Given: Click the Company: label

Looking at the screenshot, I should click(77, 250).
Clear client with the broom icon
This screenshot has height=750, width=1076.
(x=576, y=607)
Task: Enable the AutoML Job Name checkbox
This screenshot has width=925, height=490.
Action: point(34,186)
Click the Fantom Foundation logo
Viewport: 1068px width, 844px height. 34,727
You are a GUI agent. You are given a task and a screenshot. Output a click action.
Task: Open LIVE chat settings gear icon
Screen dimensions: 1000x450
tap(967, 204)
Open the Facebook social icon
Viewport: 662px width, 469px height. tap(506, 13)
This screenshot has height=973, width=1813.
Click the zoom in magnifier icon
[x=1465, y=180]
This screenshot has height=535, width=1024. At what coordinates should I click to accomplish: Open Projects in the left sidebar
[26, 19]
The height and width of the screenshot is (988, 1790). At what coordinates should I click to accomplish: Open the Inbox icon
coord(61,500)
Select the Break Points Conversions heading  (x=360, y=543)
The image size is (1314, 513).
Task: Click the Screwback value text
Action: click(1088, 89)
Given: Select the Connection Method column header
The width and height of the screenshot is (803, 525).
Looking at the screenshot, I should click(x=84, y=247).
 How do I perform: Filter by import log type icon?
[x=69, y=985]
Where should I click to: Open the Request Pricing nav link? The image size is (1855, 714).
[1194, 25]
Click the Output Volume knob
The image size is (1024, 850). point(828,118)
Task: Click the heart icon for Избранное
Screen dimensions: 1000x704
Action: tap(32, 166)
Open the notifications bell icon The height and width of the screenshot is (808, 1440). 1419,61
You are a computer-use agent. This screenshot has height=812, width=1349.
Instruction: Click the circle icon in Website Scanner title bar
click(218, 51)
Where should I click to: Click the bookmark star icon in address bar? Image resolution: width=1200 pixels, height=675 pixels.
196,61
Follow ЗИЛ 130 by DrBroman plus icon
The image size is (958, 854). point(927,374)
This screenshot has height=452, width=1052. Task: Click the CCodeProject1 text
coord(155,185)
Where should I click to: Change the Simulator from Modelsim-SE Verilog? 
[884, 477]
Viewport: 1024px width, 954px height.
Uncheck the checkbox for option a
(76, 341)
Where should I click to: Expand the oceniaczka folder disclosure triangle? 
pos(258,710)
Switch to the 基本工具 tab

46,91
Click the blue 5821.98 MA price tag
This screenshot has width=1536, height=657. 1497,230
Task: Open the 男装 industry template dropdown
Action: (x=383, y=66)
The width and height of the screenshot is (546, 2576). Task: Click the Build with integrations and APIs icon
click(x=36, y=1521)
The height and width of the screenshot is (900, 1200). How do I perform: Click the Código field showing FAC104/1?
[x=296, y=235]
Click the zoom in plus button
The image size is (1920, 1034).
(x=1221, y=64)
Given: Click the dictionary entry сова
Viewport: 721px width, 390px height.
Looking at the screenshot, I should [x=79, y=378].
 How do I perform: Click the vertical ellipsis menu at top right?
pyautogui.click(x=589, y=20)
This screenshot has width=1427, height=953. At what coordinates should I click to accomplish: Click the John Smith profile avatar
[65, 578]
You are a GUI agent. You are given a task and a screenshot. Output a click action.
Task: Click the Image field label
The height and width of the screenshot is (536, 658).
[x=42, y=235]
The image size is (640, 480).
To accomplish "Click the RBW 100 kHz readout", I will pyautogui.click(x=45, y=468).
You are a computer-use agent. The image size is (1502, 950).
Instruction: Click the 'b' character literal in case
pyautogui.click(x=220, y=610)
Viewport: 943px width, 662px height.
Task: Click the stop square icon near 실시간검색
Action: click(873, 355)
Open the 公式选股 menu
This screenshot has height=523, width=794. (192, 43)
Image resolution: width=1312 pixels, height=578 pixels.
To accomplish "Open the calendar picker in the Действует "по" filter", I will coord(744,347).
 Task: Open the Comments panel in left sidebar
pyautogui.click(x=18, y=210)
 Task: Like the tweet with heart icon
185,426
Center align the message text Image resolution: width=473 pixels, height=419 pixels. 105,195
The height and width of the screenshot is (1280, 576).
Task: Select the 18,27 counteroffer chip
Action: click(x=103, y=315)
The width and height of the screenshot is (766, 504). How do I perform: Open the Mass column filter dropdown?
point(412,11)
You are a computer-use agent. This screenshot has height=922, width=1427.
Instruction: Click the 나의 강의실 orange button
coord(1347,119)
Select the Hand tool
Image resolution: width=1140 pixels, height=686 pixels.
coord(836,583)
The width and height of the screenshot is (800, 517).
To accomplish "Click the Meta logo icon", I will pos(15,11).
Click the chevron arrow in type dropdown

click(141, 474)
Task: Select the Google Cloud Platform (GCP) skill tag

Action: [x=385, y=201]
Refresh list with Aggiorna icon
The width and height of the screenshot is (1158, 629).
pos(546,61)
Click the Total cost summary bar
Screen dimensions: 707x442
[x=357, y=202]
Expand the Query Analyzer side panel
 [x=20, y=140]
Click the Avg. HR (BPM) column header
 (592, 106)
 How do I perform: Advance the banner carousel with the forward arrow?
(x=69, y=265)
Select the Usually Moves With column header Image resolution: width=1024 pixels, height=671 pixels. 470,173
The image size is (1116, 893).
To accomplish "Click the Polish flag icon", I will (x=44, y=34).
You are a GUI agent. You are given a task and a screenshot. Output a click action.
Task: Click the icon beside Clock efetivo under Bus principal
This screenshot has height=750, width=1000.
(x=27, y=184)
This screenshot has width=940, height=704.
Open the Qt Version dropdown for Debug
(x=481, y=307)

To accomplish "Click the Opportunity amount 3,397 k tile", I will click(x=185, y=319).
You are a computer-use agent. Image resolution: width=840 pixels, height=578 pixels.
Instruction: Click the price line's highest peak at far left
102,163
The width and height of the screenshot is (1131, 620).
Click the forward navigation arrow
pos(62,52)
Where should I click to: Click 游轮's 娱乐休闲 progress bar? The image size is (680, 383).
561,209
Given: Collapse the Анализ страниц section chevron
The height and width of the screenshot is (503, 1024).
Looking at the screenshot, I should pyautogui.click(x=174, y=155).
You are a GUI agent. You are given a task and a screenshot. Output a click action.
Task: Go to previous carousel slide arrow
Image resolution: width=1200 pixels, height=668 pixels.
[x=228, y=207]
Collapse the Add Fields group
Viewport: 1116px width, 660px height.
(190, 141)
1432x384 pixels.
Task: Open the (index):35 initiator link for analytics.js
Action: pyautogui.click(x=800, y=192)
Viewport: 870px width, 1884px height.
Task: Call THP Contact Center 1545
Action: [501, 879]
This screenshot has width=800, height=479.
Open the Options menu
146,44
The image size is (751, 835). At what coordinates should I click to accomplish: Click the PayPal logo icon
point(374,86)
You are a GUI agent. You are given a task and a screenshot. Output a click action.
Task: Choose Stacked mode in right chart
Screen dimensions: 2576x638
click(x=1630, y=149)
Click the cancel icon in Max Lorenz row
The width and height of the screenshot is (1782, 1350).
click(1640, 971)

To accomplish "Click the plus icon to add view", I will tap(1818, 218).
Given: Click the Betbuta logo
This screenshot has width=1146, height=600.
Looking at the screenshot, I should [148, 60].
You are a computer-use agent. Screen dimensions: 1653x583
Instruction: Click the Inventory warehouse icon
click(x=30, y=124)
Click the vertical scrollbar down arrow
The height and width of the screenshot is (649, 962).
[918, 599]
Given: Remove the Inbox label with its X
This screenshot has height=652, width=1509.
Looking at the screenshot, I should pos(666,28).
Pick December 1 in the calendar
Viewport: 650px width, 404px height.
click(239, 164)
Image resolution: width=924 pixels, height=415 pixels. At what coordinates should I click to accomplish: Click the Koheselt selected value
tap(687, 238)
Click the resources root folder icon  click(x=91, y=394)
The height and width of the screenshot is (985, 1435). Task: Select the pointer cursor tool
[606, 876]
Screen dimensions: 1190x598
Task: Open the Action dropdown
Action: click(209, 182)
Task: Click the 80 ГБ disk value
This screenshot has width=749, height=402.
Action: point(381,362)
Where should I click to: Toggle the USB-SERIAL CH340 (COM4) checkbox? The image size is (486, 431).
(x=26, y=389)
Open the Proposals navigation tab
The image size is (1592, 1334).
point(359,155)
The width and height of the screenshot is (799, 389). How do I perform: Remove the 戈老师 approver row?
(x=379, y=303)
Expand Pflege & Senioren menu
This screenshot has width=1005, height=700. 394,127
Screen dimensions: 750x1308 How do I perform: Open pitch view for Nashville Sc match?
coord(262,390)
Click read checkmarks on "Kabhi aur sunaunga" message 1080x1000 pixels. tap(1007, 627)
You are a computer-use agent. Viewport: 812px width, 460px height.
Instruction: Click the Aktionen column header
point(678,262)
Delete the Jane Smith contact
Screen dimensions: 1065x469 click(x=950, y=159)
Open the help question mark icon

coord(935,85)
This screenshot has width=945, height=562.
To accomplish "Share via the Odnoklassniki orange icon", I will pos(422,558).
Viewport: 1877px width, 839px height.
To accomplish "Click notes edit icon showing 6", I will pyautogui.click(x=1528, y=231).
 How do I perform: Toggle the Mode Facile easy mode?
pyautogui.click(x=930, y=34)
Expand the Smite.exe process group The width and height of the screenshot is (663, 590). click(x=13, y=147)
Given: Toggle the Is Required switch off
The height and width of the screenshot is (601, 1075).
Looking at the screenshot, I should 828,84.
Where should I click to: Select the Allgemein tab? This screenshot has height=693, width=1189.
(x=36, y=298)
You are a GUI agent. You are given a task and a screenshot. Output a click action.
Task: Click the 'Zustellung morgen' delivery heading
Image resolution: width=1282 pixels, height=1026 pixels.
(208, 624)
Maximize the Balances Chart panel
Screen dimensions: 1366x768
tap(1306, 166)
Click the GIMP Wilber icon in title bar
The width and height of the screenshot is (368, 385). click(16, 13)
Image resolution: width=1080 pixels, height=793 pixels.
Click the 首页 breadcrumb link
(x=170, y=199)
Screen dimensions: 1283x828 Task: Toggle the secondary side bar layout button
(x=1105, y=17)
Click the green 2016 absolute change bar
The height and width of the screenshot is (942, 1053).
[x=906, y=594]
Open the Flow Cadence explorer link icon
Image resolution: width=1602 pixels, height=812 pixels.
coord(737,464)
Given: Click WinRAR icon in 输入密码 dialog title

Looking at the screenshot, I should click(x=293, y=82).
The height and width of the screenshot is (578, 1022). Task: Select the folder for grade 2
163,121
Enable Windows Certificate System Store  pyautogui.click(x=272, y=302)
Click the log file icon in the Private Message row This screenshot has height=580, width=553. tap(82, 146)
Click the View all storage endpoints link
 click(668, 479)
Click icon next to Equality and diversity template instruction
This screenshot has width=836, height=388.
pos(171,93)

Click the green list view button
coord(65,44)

> _Aim of the task_:
Within the listing above, find every line containing the string "will" and return it.

> _Solution_:
To accomplish "Click the RBW 100 kHz readout", I will pyautogui.click(x=45, y=468).
To accomplish "Open the calendar picker in the Действует "по" filter", I will coord(744,347).
To accomplish "Click the Meta logo icon", I will pos(15,11).
To accomplish "Click the Polish flag icon", I will (x=44, y=34).
To accomplish "Click the Opportunity amount 3,397 k tile", I will click(x=185, y=319).
To accomplish "Click the plus icon to add view", I will tap(1818, 218).
To accomplish "Share via the Odnoklassniki orange icon", I will pos(422,558).
To accomplish "Click notes edit icon showing 6", I will pyautogui.click(x=1528, y=231).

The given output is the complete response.